Introduction

What is The New Yorker? I know it’s a great magazine and that it’s a tremendous source of pleasure in my life. But what exactly is it? This blog’s premise is that The New Yorker is a work of art, as worthy of comment and analysis as, say, Keats’s “Ode on a Grecian Urn.” Each week I review one or more aspects of the magazine’s latest issue. I suppose it’s possible to describe and analyze an entire issue, but I prefer to keep my reviews brief, and so I usually focus on just one or two pieces, to explore in each the signature style of its author. A piece by Nick Paumgarten is not like a piece by Jill Lepore, and neither is like a piece by Ian Frazier. One could not mistake Collins for Seabrook, or Bilger for Galchen, or Mogelson for Kolbert. Each has found a style, and it is that style that I respond to as I read, and want to understand and describe.

Wednesday, February 18, 2026

Taking a Break

Portugal, 2024 (Photo by Lorna MacDougall)
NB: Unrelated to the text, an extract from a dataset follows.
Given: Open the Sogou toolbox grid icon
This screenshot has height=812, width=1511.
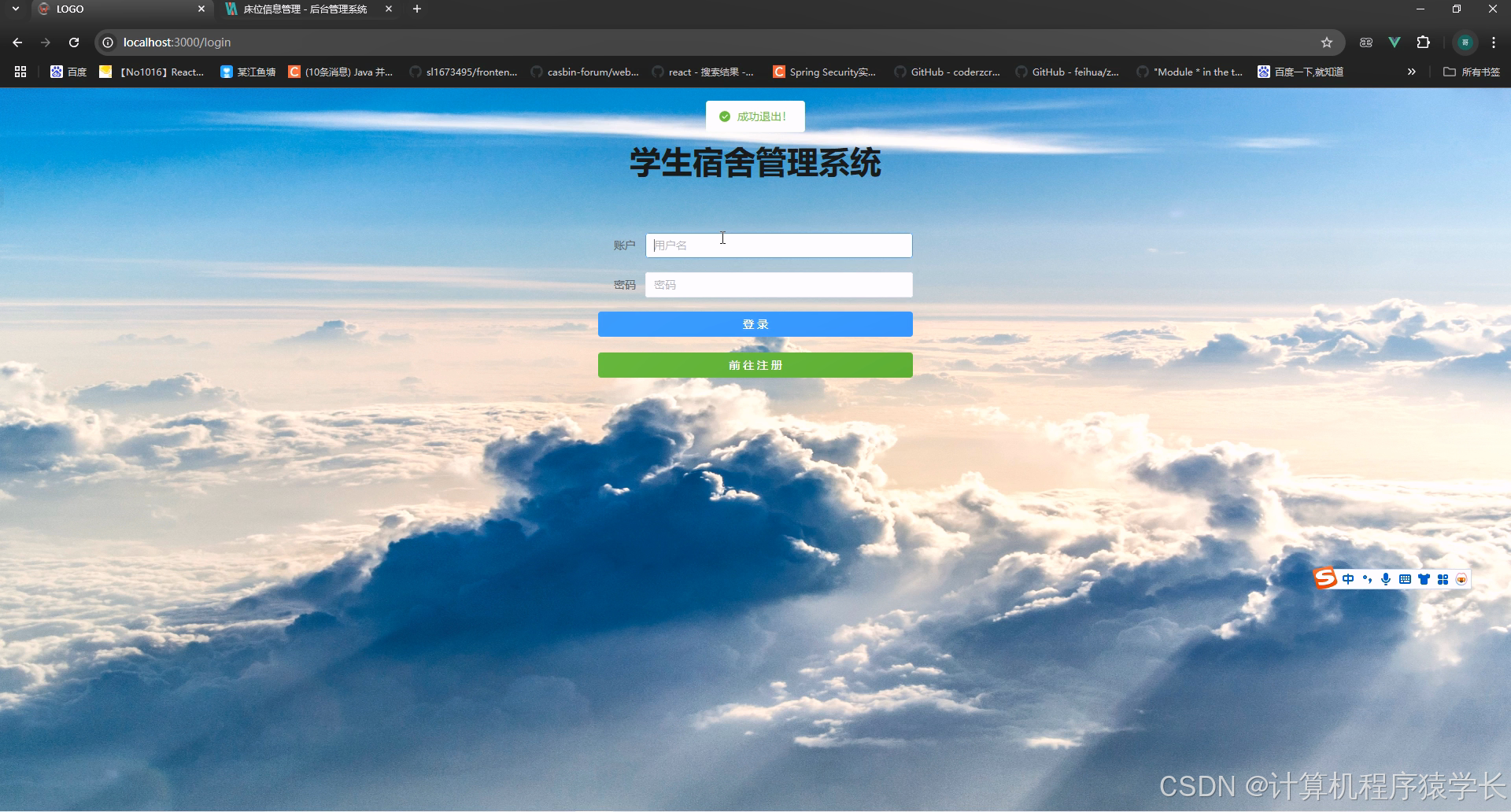Looking at the screenshot, I should pyautogui.click(x=1443, y=578).
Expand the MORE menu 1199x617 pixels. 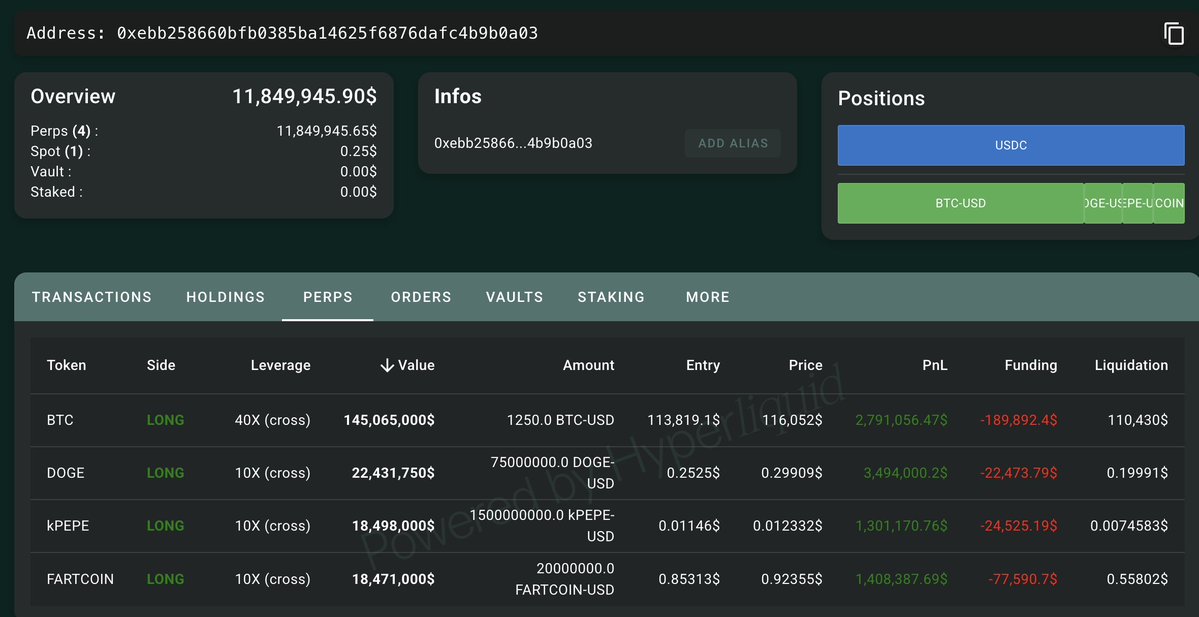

Tomorrow Lorna and I head back to our old haunt Tavira, on the south coast of Portugal, to do some cycling. We’ll be gone three weeks. I’ll take the February 16 & 23 New Yorker with me, and post my review when I return. It appears to be a particularly rich issue. I'm especially interested in the piece by Rebecca Mead on the landscape artist Andy Goldsworthy. The New Yorker & Me will resume on or about March 14.